Exercise:
What you return must match, exactly, the lines running from the one containing "Viewport: 1144px width, 363px" to the end of the data, both included, and must contain no pictures.

/---

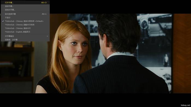The image size is (191, 107).
Task: Click the Alt+1 shortcut hint in menu
Action: coord(44,14)
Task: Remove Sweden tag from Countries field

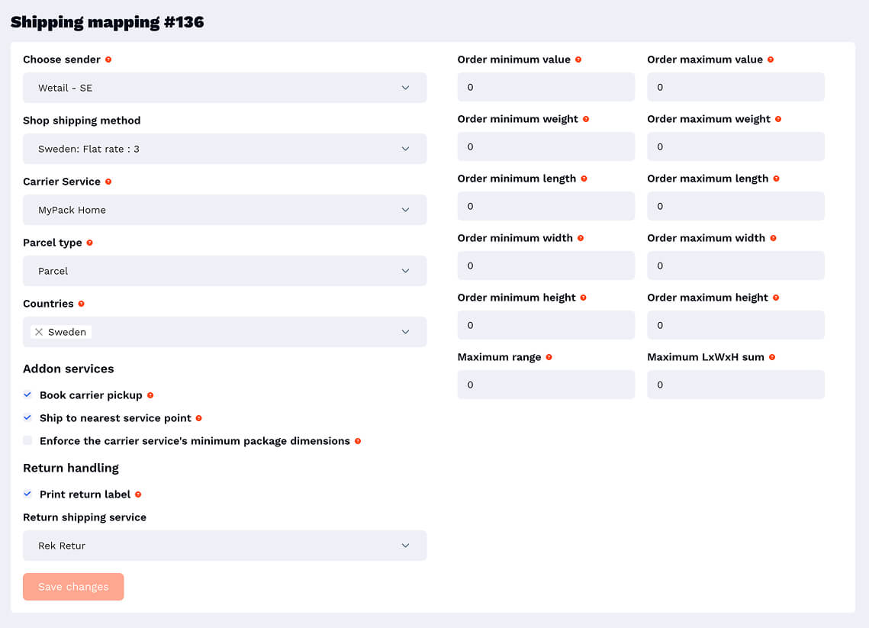Action: point(39,332)
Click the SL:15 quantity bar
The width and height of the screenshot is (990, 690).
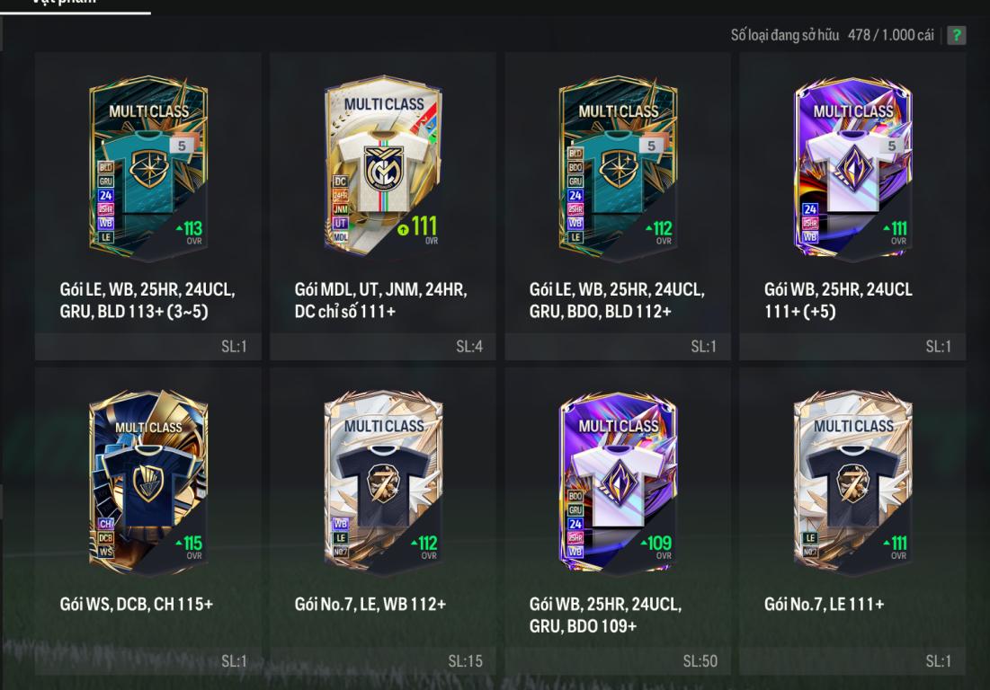[x=383, y=661]
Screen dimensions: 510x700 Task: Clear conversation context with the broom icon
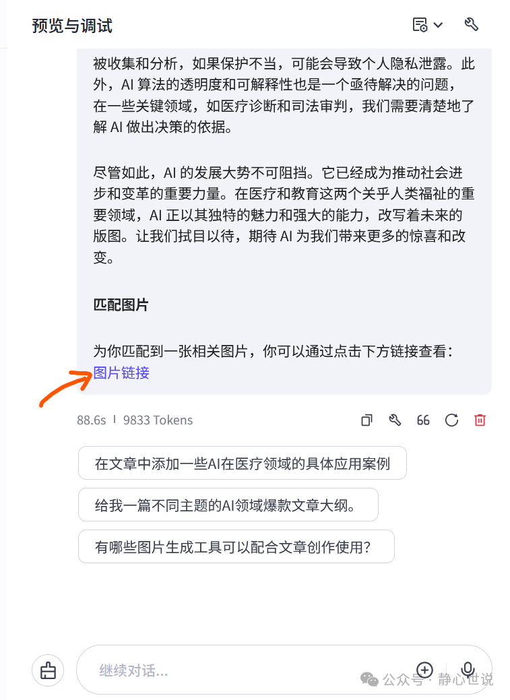pos(48,670)
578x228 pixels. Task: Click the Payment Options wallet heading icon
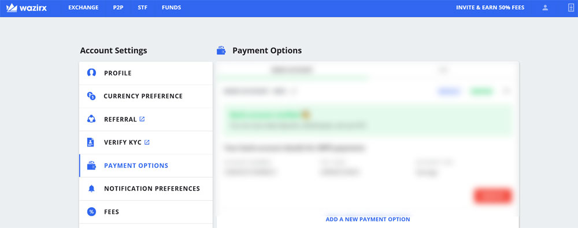pos(221,50)
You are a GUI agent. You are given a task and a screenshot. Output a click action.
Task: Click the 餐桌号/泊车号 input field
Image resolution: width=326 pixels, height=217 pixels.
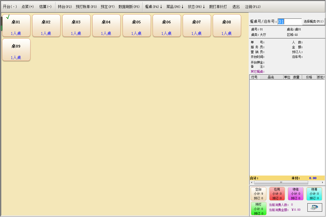point(290,22)
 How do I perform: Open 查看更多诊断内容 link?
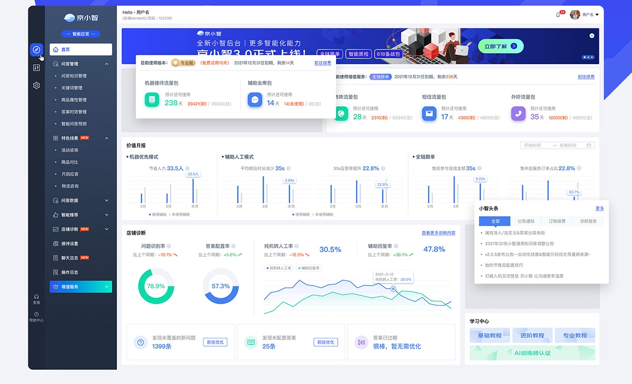438,233
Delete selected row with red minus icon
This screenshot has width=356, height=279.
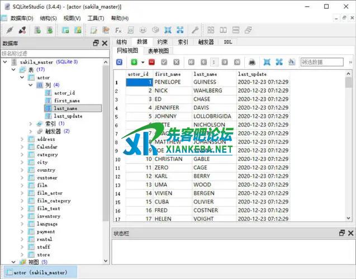click(151, 62)
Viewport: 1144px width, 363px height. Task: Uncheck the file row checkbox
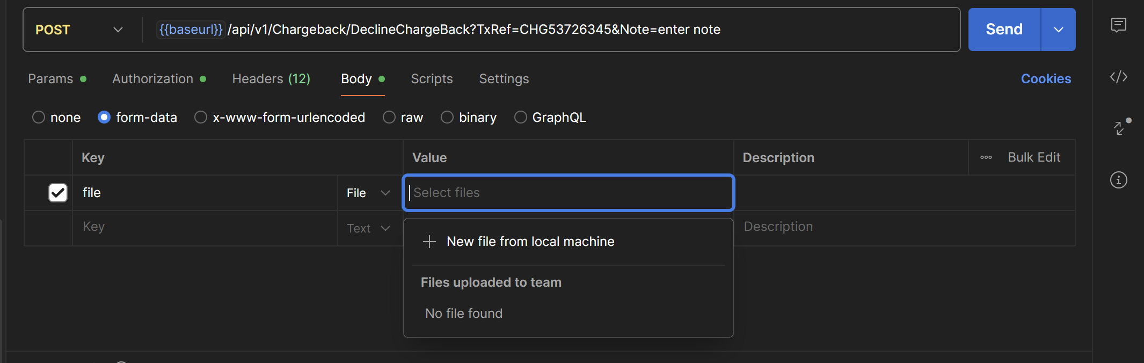[x=58, y=193]
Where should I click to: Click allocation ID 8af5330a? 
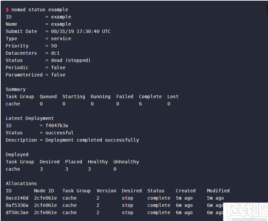point(17,205)
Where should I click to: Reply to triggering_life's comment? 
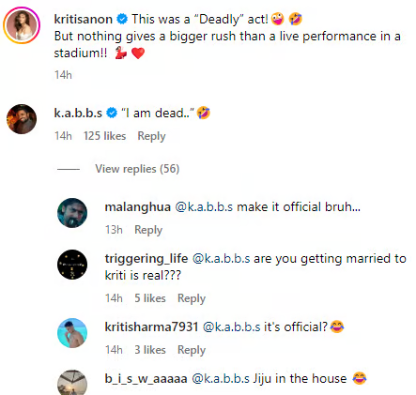click(x=192, y=298)
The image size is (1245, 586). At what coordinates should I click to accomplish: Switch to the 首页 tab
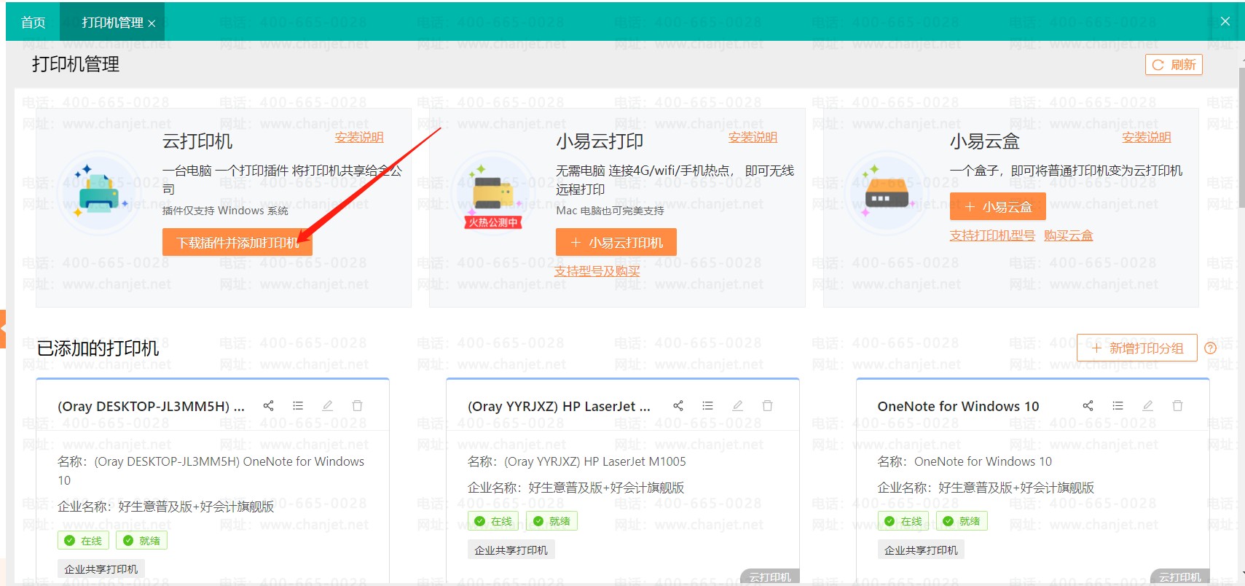[x=33, y=23]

\---

Solved problem:
Viewport: 1144px width, 363px height. Task: Uncheck the file row checkbox
[x=58, y=193]
Where should I click to: Click allocation ID 8af5330a? 
point(17,205)
Where should I click to: Reply to triggering_life's comment? 
click(x=192, y=298)
The image size is (1245, 586). At what coordinates should I click to accomplish: Switch to the 首页 tab
[x=33, y=23]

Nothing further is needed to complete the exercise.